To use smart functions directly in transactions, we need to put our code inside of a string, and prefix the code with a #
.
For example, to add ", Sr." to the end of a person's full name, we can use two built-in smart functions, str
and ?pO
. str
concatenates strings, and ?pO
retrieves the previous object. In this case, we expect the final object of person/fullName
to be Jane Doe, Sr.
.
- FlureeQL
- Curl
- GraphQL
- SPARQL
[
{
"_id": ["person/handle", "jdoe"],
"fullName": "#(str (?pO) \", Sr.\")"
}
]
curl \
-H "Content-Type: application/json" \
-H "Authorization: Bearer $FLUREE_TOKEN" \
-d '[{
"_id": ["person/handle", "jdoe"],
"fullName": "#(str (?pO) \", Sr.\")"
}]' \
[HOST]/api/db/transact
mutation addSr ($addSrTx: JSON) {
transact(tx: $addSrTx)
}
{
"addSrTx": "[{\"_id\":[\"person/handle\",\"jdoe\"],\"fullName\":\"#(str (?pO) \\\", Sr.\\\")\"}]"
}
Transactions not supported in SPARQL
Compare and Set / Swap
An atomic compare and set function can protect the integrity of a transaction when it is formed based on the result of a query. Because there could be other transactions in-flight that modify the value between your query results and when your transaction gets executed, the compare-and-set (cas
) SmartFunction can avoid updating a subject based on a stale value.
Say you wanted to add a 'Dr.' in front of every medical doctor's name.
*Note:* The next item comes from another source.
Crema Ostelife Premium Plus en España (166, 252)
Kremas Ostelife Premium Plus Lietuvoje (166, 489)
You issue a query for all people whose title is doctor, and do some logic to filter all names that don't already start with 'Dr.'. It happens that Jane Doe and John Smith are missing the Dr. prefix. A cas
use might look like:
[
{
"_id": 1234,
"fullName": "#(cas \"Jane Doe\" \"Dr. Jane Doe\")"
},
{
"_id": 5678,
"fullName": "#(cas \"John Smith\" \"Dr. John Smith\")"
}
]
If between your query and this transaction getting executed another transaction from another user modified 'John Smith' to 'Johnathan Smith' this transaction will fail. The app developer can decide what to do, perhaps re-run the same query and logic and try the transaction again but with the updated values.
cas as a Synthetic Lock
In another example, say you had multiple microservices that required a synthetic lock on a value. cas
can test that the lock still exists before updating a different value. In this example, each lock can have a unique lock/id
, and if a lock is active then isLocked
will be true
.
[
{
"_id": ["lock/id", 12345],
"isLocked": "#(cas true false)"
},
{
"_id": 5678,
"somePredicate": "Some Value"
}
]
This example will cancel (make false
) a lock at ["lock/id", 12345] only if the lock is still true
. If the lock has already been modified to false
by another transaction, this entire transaction will fail and 'somePredicate' will never get set with 'Some Value'.